The function get_strides is used here to compute a matrix containing every possible $2\times2$ window of our image, so that we can just iterate over the pre-computed strides, rather than twist our head around indices in the Euler number computation function. The get_strides function is defined by:

def get_strides(img, window_size):
    '''
    Return a new matrix, which is the set of sliding windows
    on the original image, of the given size
    '''
    shape = (
        img.shape[0] - window_size + 1,
        img.shape[1] - window_size + 1,
        window_size, window_size
    )
    strides = 2 * img.strides
    patches = np.lib.stride_tricks.as_strided(
        img, shape=shape, strides=strides
    )
    patches = patches.reshape(-1, window_size, window_size)
    return patches

Finally, we can deploy what we built up to now to count the number of holes in each blob:

def holes_number(labels, num_labels, connectivity=8):
    '''
    Compute the number of holes for each connected component,
    excluding the background
    '''
    n_holes = [None] * num_labels
    for i in range(1, num_labels):
        comp = get_connected_component(labels, i)
        holes = 1 - euler_number(comp, connectivity)
        n_holes[i] = holes
    return n_holes

The holes_number function calls the get_connected_component function and, for each mask image, computes the number of holes as $H = 1 - E$, where $E$ is the value returned by euler_number by matching the bit quads across the mask image.
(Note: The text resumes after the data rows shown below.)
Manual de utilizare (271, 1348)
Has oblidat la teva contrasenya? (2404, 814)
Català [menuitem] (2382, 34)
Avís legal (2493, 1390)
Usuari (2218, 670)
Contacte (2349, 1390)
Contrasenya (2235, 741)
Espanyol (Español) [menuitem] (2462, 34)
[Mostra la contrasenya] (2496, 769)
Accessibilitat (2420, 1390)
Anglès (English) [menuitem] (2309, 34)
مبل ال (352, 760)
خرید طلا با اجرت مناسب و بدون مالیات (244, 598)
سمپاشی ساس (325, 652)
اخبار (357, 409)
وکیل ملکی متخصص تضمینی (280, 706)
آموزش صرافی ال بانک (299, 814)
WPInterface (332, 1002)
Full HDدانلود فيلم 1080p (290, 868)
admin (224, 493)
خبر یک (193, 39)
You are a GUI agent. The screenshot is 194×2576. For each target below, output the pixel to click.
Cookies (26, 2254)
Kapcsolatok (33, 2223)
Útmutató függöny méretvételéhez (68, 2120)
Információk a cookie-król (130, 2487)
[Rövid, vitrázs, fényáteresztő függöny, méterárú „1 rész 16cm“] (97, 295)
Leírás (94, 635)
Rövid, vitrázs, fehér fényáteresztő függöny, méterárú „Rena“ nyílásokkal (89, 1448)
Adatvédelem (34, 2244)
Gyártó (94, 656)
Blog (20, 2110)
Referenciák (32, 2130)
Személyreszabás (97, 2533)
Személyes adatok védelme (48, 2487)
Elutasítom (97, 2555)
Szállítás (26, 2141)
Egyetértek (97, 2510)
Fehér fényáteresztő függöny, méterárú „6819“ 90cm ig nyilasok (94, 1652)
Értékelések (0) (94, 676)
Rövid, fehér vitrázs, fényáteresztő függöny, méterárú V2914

Finally, a list indexed by the blob’s label number is returned by the function, where each position contains the number of holes in that specific region.
If you don’t know how to compute the connected components in your image, the opencv library has the following method available:

num_labels, labels, stats, centroids = cv2.connectedComponentsWithStats(
    img, connectivity=8
)

Final considerations

If you have any kind of issue or doubt, feel free to comment my project on Github, which is where I actually implemented the provided Python source code.
Anyway, I know that my way of computing the Euler number is not the fastest, so I’m looking on new ways to try and improve it. I think that the bottleneck may be strides related.